Given records:
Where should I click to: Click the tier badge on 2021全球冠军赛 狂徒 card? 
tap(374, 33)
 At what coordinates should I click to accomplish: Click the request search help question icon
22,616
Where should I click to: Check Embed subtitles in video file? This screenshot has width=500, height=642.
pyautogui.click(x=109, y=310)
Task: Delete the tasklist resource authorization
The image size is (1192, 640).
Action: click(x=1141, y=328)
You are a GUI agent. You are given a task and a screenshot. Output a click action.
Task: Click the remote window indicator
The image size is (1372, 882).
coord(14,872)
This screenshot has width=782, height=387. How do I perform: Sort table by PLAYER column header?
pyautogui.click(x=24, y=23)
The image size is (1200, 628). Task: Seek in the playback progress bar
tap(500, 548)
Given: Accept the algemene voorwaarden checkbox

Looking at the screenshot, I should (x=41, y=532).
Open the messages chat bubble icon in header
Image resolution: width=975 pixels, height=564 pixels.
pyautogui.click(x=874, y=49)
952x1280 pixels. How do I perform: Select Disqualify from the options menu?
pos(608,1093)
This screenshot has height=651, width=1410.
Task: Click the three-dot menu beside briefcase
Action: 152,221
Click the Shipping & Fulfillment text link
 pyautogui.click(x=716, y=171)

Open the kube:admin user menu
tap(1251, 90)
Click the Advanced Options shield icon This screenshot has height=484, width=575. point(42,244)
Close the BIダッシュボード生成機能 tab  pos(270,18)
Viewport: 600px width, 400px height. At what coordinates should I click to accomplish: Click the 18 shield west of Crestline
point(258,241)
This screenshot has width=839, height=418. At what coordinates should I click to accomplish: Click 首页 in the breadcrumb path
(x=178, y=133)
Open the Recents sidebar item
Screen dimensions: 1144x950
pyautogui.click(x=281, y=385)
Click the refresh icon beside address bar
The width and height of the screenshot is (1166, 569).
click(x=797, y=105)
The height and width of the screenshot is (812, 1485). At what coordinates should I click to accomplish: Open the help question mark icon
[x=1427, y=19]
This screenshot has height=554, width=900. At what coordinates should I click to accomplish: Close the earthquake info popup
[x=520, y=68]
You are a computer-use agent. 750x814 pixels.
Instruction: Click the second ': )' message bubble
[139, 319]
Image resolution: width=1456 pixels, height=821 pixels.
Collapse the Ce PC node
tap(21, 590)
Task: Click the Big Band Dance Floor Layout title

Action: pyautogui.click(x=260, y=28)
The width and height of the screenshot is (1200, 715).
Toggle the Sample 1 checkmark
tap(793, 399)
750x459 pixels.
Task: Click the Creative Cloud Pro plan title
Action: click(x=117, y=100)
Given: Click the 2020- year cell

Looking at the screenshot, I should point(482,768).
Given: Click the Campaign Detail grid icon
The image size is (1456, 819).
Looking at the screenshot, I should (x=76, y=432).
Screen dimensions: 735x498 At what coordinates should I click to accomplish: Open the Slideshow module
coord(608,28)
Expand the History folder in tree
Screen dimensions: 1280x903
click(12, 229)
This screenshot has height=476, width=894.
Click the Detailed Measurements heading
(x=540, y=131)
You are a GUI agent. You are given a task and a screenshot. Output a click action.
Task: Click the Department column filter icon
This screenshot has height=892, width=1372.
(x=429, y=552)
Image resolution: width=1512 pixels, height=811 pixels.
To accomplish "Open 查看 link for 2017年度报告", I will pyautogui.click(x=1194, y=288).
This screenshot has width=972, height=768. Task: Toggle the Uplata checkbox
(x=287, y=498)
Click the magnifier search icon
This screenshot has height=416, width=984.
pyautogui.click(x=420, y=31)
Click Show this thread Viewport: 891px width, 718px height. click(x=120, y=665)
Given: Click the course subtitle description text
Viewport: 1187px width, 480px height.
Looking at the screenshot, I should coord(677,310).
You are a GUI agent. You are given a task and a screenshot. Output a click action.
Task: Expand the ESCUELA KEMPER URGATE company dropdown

Set task: Render the lines from the one containing "The width and height of the screenshot is (1200, 715)." through the one containing "will pyautogui.click(x=1194, y=288)." as a Markdown table with the columns Row and Line. Give each line its own numbered row, and leave out blank lines.

Response to the exercise:
| Row | Line |
|---|---|
| 1 | The width and height of the screenshot is (1200, 715). |
| 2 | Toggle the Sample 1 checkmark |
| 3 | tap(793, 399) |
| 4 | 750x459 pixels. |
| 5 | Task: Click the Creative Cloud Pro plan title |
| 6 | Action: click(x=117, y=100) |
| 7 | Given: Click the 2020- year cell |
| 8 | Looking at the screenshot, I should point(482,768). |
| 9 | Given: Click the Campaign Detail grid icon |
| 10 | The image size is (1456, 819). |
| 11 | Looking at the screenshot, I should (x=76, y=432). |
| 12 | Screen dimensions: 735x498 At what coordinates should I click to accomplish: Open the Slideshow module |
| 13 | coord(608,28) |
| 14 | Expand the History folder in tree |
| 15 | Screen dimensions: 1280x903 |
| 16 | click(12, 229) |
| 17 | This screenshot has height=476, width=894. |
| 18 | Click the Detailed Measurements heading |
| 19 | (x=540, y=131) |
| 20 | You are a GUI agent. You are given a task and a screenshot. Output a click action. |
| 21 | Task: Click the Department column filter icon |
| 22 | This screenshot has height=892, width=1372. |
| 23 | (x=429, y=552) |
| 24 | Image resolution: width=1512 pixels, height=811 pixels. |
| 25 | To accomplish "Open 查看 link for 2017年度报告", I will pyautogui.click(x=1194, y=288). |